Besucher der Frankfurter Buchmesse (Foto: picture alliance/Arne Dedert/dpa)

Die saarländische Bilanz der Buchmesse

Ulli Wagner   14.10.2018 | 15:50 Uhr

Heute geht die diesjährige Frankfurter Buchmesse zu Ende. Mehr als 7300 Aussteller aus mehr als 100 Ländern und Hunderte Autoren zeigten, was sie rund ums Buch zu bieten haben. Mit dabei waren auch einige aus dem Saarland.

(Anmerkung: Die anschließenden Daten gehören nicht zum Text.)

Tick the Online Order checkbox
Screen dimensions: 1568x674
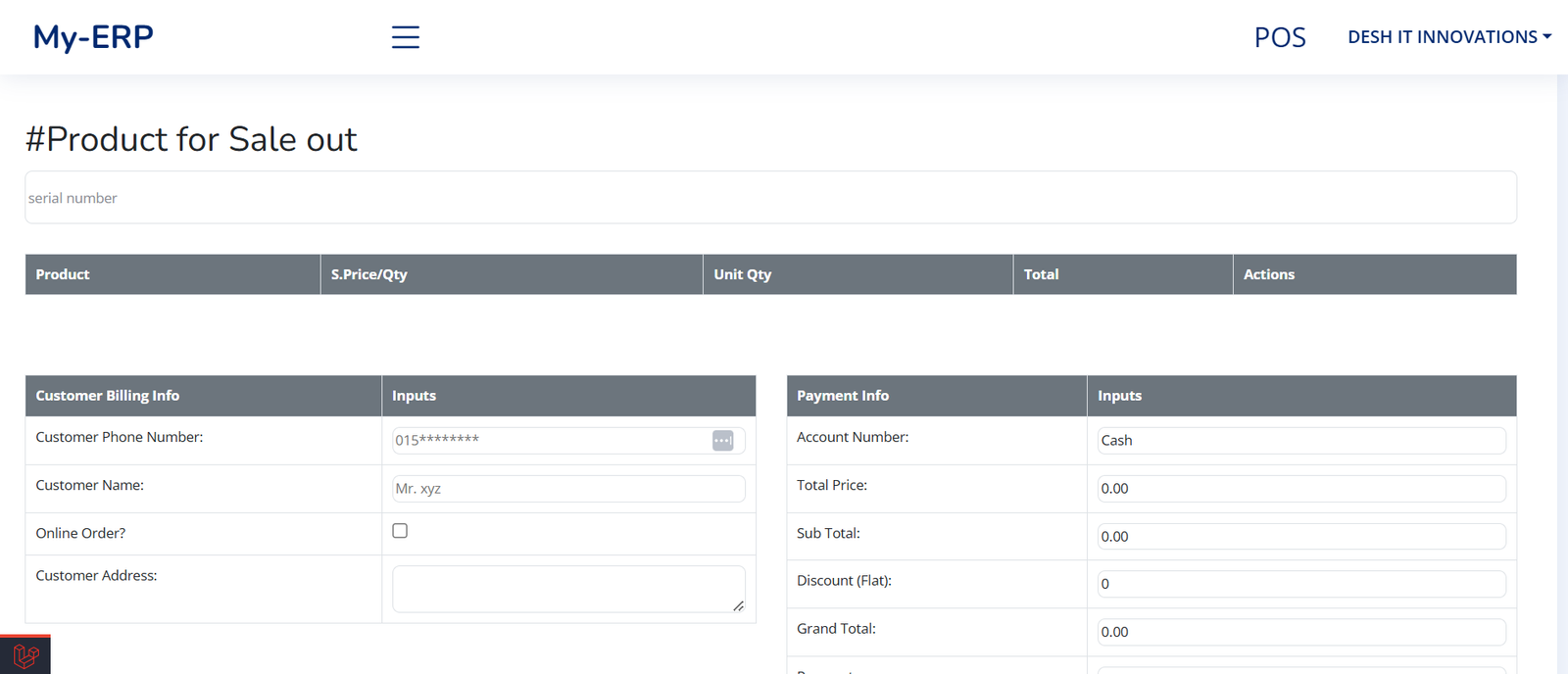coord(400,531)
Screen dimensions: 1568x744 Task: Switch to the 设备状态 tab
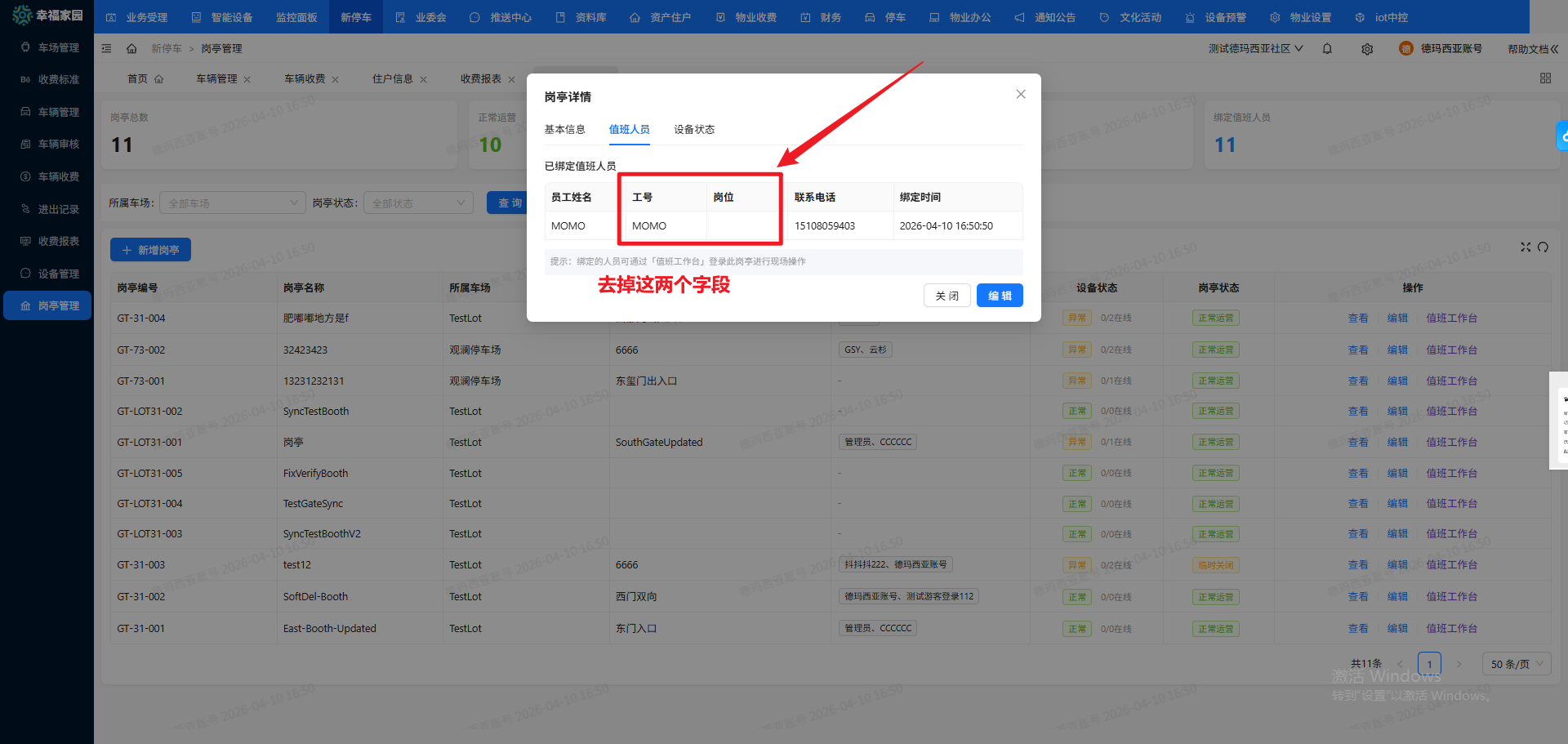pos(694,130)
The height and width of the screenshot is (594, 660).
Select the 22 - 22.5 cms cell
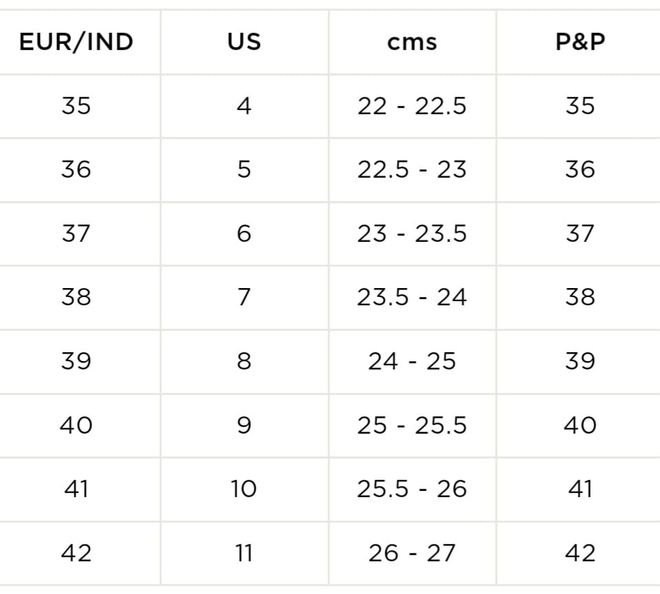412,106
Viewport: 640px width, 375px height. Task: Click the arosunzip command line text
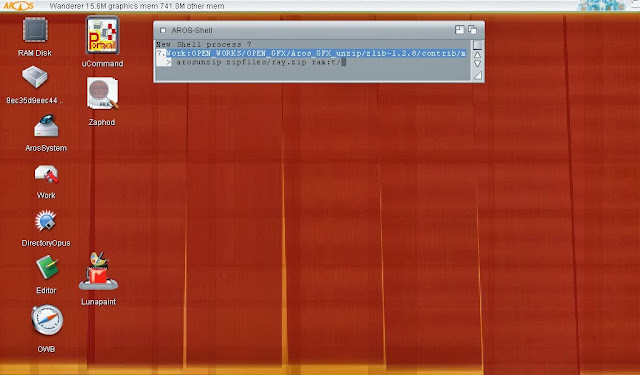click(258, 62)
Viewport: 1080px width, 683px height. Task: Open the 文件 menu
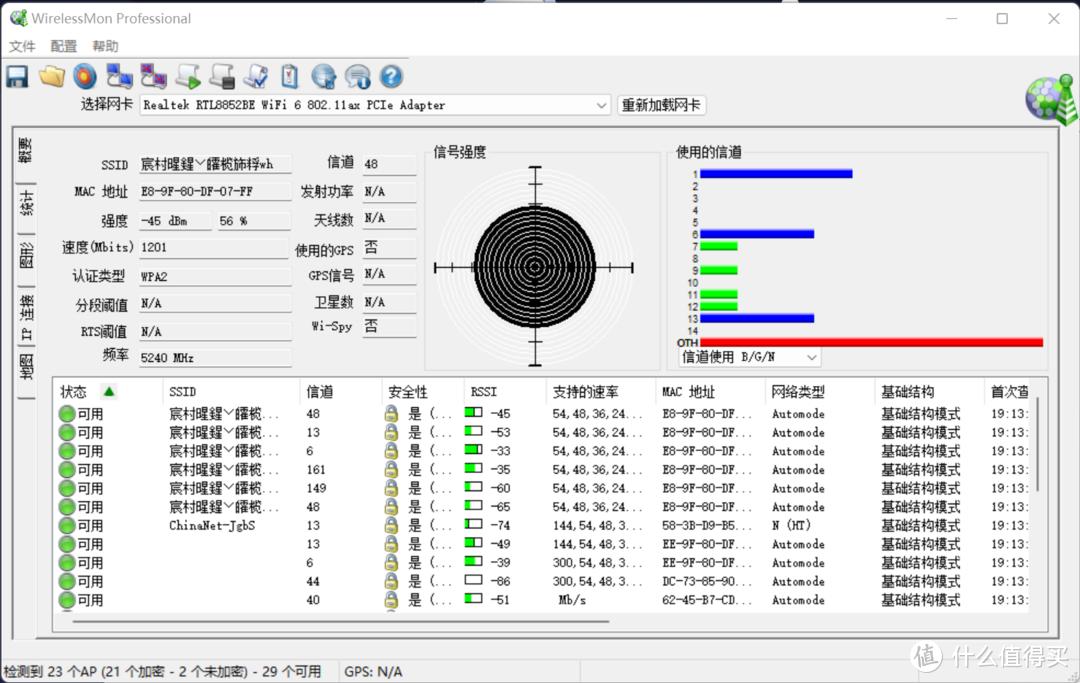[x=23, y=46]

Der Conte Verlag aus St. Ingbert fand sich am Freitag unerwartet mit einem Tumult konfrontiert. Ein scheinbar harmloser Verlag in direkter Nachbarschaft, dem auch die Messeleitung auf den Leim gegangen war, entpuppte sich als rechtsaußen und sorgte für sehr viel Ärger und ein größeres Polizeiaufgebot. Das, so Verlagschef Stefan Wirtz, wird noch Konsequenzen haben. Ansonsten aber ist er mit der Buchmesse in diesem Jahr zufrieden. „Unser neues Georgien-Buch wird sehr gut angenommen. Es wurde im Gastland-Pavillon vorgestellt und es gibt positive Resonanzen“, sagte Wirtz.

So war die Buchmesse 2018
Audio [SR 2, Roland Kunz / Tilla Fuchs, 14.10.2018, Länge: 07:03 Min.]
So war die Buchmesse 2018

Mit der geschäftlichen Entwicklung zufrieden zeigte sich auch Rolf Kittler von Fines Mundi, einem Spezialitätenverlag mit Buchmanufaktur und Antiquariat aus Klarenthal. Weniger positiv beurteilte Kittler, dass er für seinen Stand 3500 Euro Gebühren zahlen musste, während Nachbarn wie der China-Verein oder ein Stand mit einem Kurzmassage-Angebot für wenige Hundert Euro auf die Messe gekommen seien.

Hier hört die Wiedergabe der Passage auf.